An' de boats will be blowed away;

But de Lord is good, an' mornin' will come,

An', oh, Hagar, sing hallelujah!

Fur de Lord is in it all!"

Here she stopped her chanting, and began to sing "Hallelujah!" softly, ceasing her swaying, to look into the coals. The fire burned down to rosy embers, in which little blue-tongued flames darted up fitfully,—anon lighting up the room brilliantly, then dying away and leaving it almost in darkness,—while Hagar's crooning died away to a whisper. A little gray light still shone in at the kitchen-window, but it was fast flitting. The roar of the sea became thunder, the wind grew tempestuous. By and by the rain began to fall, sounding strangely soft and still, when compared with the din of wind and waves.

"God bress us!" said Hagar, "dis yer is an awful night. Keep de boats off de Rock, Lord, and pity de sailors in dis yer awful storm!"

The old woman knew how the sea must look now,—yeasty, horrible, its white wave-caps shining through the darkness and hurrying to topple over and thunder against the rocks. To her, as she sat crouched before the fire, it seemed to howl and scream and mourn hoarsely, like some great voice rending the night with lamentation.

"Call on de Lord, Hagar," she muttered frequently; "can't nuffin else help ye now!"

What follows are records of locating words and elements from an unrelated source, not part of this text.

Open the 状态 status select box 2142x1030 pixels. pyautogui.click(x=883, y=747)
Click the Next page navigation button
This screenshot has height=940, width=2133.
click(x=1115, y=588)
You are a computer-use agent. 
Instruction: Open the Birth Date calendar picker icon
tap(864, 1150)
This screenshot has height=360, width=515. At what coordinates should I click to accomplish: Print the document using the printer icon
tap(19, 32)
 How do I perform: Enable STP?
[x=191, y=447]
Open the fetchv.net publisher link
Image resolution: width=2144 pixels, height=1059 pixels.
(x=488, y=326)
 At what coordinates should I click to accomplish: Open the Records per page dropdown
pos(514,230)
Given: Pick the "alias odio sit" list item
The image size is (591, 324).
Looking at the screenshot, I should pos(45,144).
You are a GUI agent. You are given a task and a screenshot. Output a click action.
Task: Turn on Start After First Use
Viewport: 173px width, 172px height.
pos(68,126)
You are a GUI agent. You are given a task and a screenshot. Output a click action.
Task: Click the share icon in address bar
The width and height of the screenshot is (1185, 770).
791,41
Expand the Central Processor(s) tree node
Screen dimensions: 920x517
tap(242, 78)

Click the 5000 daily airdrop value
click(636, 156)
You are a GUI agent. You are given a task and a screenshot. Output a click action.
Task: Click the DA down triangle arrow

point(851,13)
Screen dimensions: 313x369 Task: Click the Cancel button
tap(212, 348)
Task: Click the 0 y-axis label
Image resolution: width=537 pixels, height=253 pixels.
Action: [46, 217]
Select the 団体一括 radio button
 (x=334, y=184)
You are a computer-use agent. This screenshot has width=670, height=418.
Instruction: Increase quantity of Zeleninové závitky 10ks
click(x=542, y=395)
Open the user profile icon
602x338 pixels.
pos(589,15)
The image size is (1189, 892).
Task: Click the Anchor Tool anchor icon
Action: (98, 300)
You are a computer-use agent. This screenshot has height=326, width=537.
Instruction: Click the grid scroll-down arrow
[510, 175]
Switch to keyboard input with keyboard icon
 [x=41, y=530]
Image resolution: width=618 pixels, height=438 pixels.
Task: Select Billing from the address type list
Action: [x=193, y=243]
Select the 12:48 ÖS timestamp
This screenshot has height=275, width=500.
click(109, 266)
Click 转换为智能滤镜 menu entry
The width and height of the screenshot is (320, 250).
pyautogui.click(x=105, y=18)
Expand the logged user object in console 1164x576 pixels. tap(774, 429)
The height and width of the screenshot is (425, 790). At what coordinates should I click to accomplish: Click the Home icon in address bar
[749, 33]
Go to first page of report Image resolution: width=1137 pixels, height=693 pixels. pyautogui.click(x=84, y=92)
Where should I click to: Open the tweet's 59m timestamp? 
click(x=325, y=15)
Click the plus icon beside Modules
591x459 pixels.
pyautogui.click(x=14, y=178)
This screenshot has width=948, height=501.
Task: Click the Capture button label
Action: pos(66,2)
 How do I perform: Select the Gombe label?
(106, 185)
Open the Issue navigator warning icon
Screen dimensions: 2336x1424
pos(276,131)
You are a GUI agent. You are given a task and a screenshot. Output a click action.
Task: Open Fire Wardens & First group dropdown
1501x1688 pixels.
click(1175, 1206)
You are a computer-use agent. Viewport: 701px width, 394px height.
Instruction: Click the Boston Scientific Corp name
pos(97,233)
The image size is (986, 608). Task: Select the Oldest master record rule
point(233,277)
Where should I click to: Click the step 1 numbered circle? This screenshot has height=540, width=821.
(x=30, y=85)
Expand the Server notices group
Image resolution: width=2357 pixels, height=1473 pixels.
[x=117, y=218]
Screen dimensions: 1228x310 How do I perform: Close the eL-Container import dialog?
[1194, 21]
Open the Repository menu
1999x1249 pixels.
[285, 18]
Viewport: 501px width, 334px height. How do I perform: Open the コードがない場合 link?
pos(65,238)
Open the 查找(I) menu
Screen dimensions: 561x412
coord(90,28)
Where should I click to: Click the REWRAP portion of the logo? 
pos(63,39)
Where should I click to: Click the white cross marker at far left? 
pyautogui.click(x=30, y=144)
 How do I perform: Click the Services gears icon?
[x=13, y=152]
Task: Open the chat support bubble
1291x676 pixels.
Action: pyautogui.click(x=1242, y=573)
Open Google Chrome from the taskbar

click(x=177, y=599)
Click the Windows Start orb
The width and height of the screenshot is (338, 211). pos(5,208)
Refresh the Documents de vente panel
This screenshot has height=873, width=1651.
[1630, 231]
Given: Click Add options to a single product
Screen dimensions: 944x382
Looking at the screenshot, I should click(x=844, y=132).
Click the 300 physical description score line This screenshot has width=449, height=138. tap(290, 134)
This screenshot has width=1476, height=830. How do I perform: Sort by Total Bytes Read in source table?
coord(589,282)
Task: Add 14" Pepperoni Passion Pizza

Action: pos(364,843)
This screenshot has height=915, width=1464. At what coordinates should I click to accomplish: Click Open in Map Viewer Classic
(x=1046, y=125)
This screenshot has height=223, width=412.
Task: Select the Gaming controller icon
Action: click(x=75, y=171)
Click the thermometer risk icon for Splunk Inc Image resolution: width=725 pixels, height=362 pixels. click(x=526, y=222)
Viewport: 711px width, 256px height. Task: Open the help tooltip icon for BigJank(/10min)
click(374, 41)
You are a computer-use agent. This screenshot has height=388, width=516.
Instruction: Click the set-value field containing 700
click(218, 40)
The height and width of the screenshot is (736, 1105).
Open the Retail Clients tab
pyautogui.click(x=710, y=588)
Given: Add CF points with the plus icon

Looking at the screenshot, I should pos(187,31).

Sometimes she fell to chanting her thoughts,—the sound of her own voice was pleasant to her in the loneliness,—and she piled cedar chips on the fire to see their cheerful blaze and enjoy their brisk crackle.

"Might as well hab a candle," she said, after a time. "Git yer knittin', chile, an' 'pear as ef ye didn't distrus' de Lord. What ef de wind is blowin'? what ef de sea is a-screamin'? Don't ye know whose wind and whose sea 'tis?" She got up to grope for a candle on the shelf over the fireplace.